*** Opening of ENTRIES SUPPLIED ***

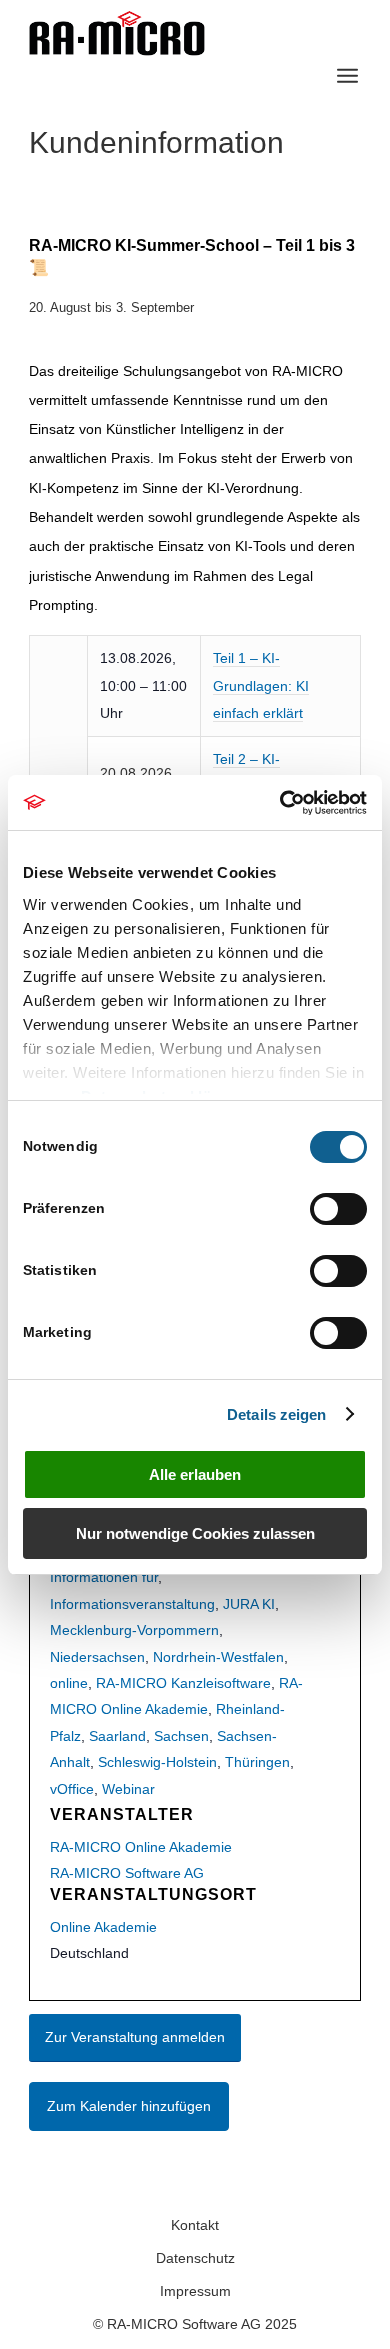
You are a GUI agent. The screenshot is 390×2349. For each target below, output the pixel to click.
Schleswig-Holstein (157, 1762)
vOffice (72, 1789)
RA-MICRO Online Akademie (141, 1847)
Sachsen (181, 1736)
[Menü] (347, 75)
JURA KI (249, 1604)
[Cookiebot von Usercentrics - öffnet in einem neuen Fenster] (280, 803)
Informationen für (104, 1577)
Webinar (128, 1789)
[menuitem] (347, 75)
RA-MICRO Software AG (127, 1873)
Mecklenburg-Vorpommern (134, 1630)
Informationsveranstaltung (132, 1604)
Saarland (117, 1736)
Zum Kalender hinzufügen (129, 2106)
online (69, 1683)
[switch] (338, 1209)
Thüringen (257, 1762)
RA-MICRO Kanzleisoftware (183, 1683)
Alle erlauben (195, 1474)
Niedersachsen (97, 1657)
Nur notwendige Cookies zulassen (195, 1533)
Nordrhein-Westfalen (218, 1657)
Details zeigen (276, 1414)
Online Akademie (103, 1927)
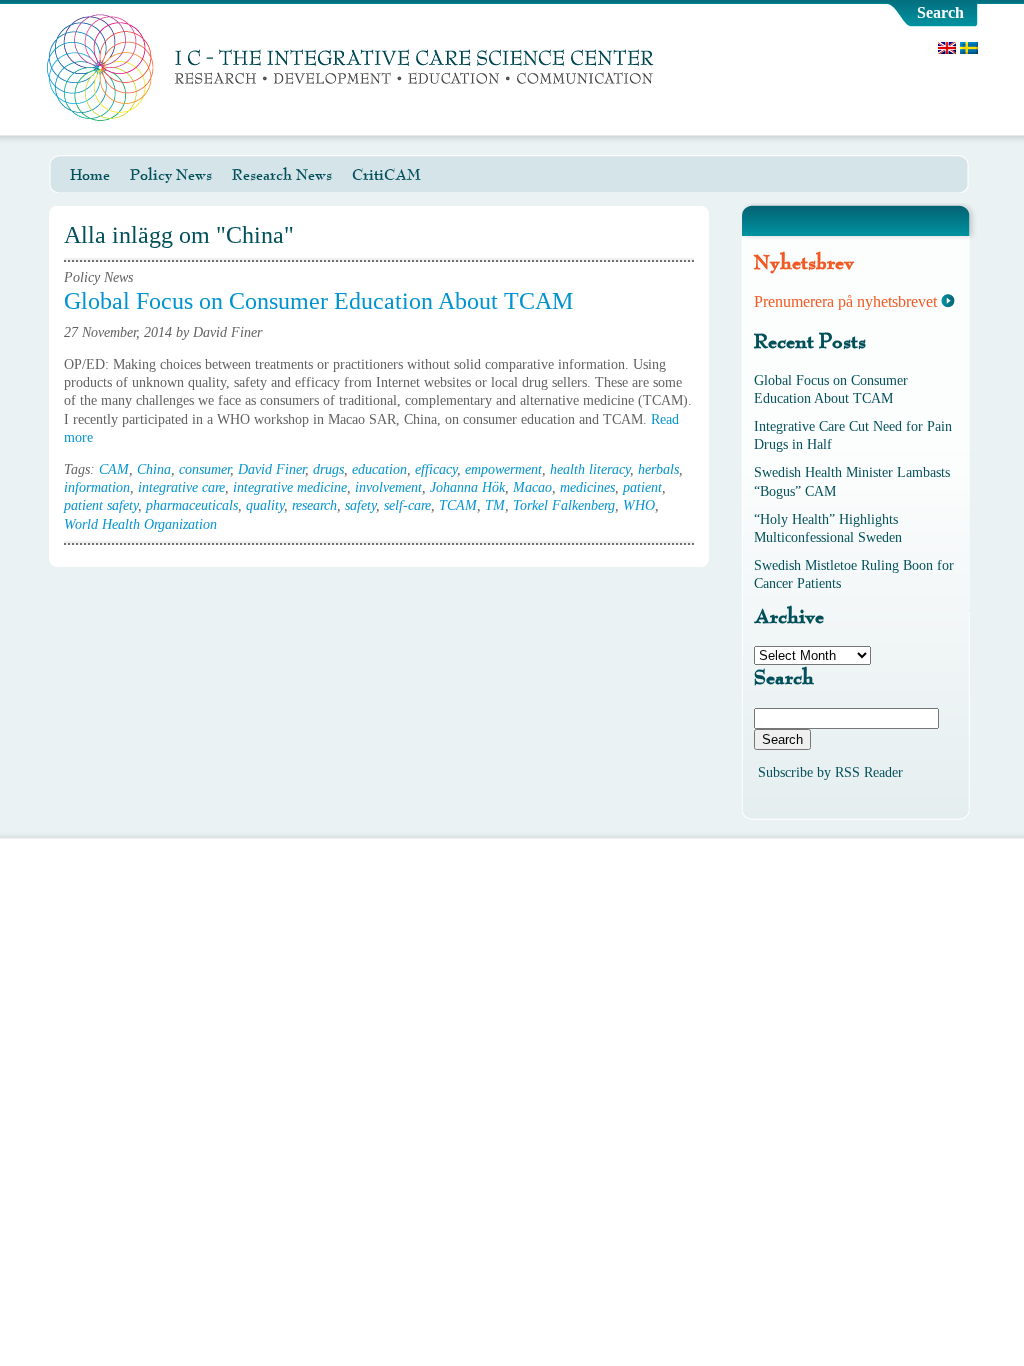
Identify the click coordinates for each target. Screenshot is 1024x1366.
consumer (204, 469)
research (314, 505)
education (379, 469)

*** Close of ENTRIES SUPPLIED ***
*** Opening of ENTRIES SUPPLIED ***

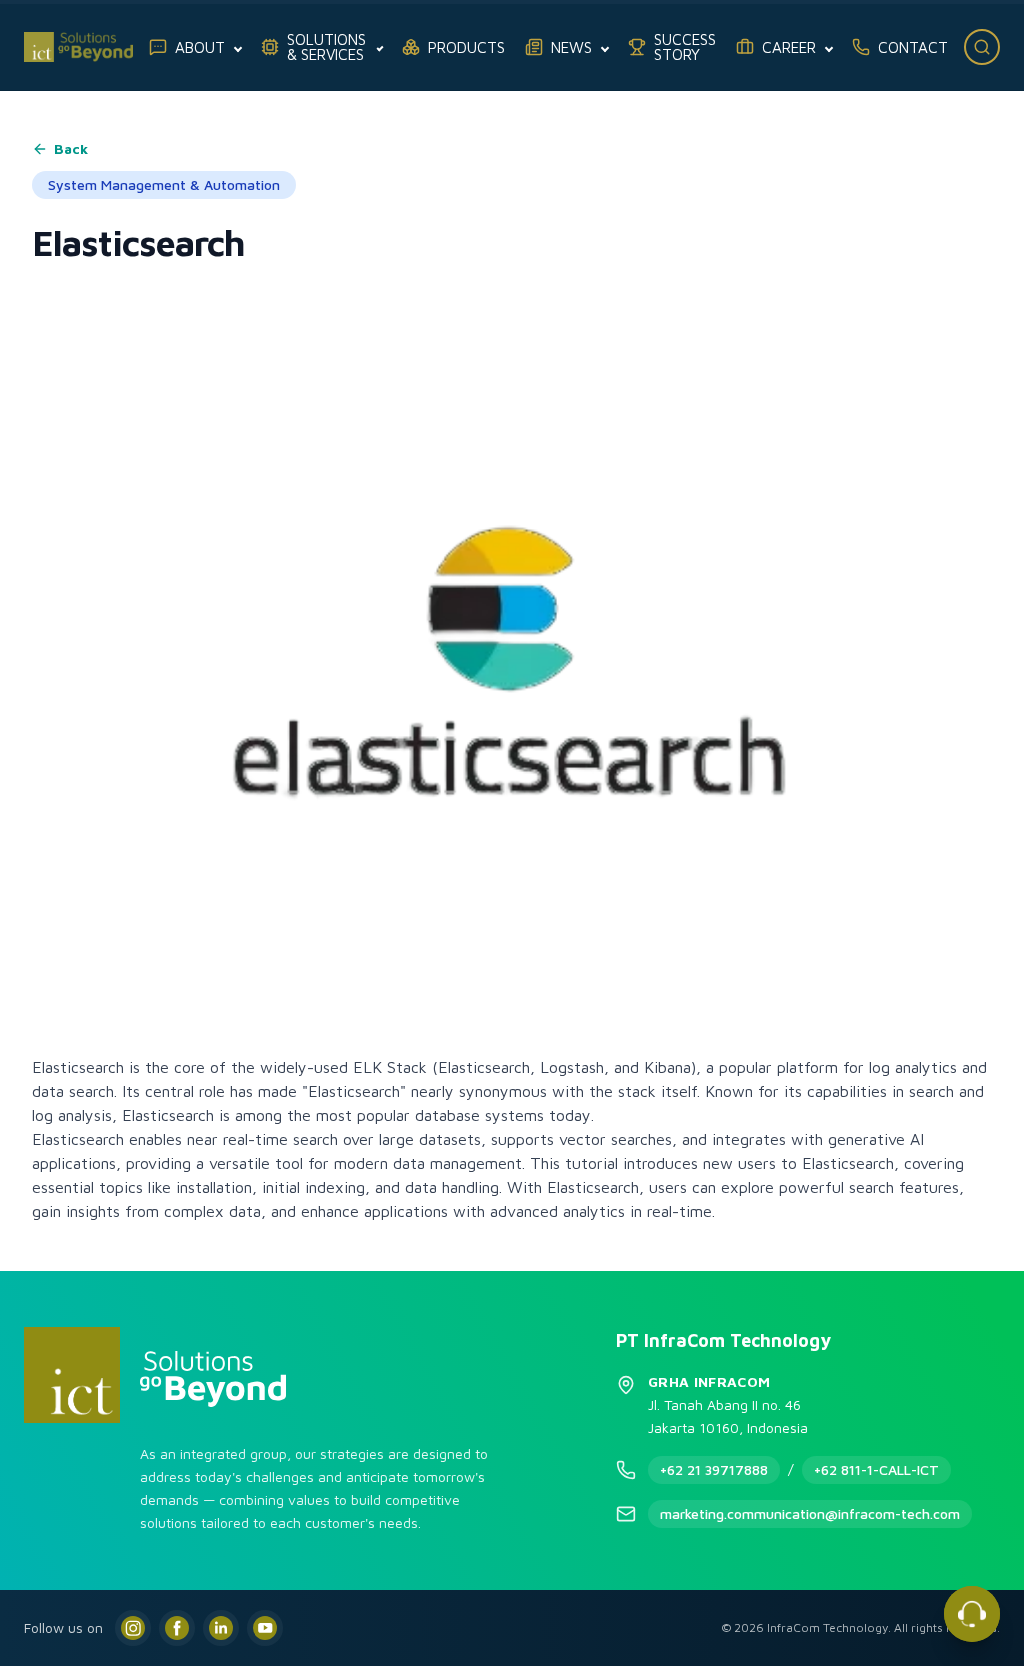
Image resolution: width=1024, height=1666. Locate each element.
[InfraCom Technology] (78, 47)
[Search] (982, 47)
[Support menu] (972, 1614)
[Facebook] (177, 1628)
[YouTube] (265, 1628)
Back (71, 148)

*** Close of ENTRIES SUPPLIED ***

Copy nothing but the lines above from the one with "[switch] (338, 1209)" to the one with "Identify the click", inclusive, word for word. Leave every picture out.

[switch] (338, 1209)
Thüringen (257, 1762)
RA-MICRO Kanzleisoftware (183, 1683)
Alle erlauben (195, 1474)
Niedersachsen (97, 1657)
Nur notwendige Cookies zulassen (195, 1533)
Nordrhein-Westfalen (218, 1657)
Details zeigen (276, 1414)
Online Akademie (103, 1927)
Identify the click coordinates for each target. Screenshot is 1024x1366.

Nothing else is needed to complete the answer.